In George Orwell’s 1984, the past is altered, but war is constant; the names of the combatants are changed retroactively, but combat is continuous. 

Members of nations at war bond more tightly with their compatriots. War offers a shared dream of triumph over a common enemy. Thus, continual state of war is an effective means of social control. It doesn’t really matter who Oceania is at war with, as long as Oceania is, and always has been, at war.

1984 illustrates how supporting wars is a sucker’s game. War is a product of the Establishment — governments, the military-industrial complex, corporations — using us, the people, to maintain their power. Keeping us in line. Keeping us obedient with fear!

We the enlightened, who have read 1984, don’t get caught up in nationalism. Instead, we RESIST. We resist the war machine, the governments, the military-industrial complex. We don’t play their games. We organize a student protest! We build a shantytown on campus. We demand a ceasefire now!

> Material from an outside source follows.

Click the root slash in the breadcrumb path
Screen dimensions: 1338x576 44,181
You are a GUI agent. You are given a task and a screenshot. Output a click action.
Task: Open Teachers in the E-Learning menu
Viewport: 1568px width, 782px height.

Students have always joined such movements against the Establishment. “Revolution Now” has been chanted for centuries. There is always a revolution in progress, and there is always a power structure to be revolted against. There is always a dream of triumph over a common enemy.

While most revolutions fail, every once in a while one succeeds. Then what happens? The Resistance becomes the Establishment. The Resistance IS the Establishment. Just as the students making protest camps on the green lawns of universities ARE the upper middle class. 

Who funds the Resistance? The Establishment.

Why would they do that? Because they want to be always at war. The same reason warring nations do. Social control, you dupes.

The Resistance has always been at war with the Establishment.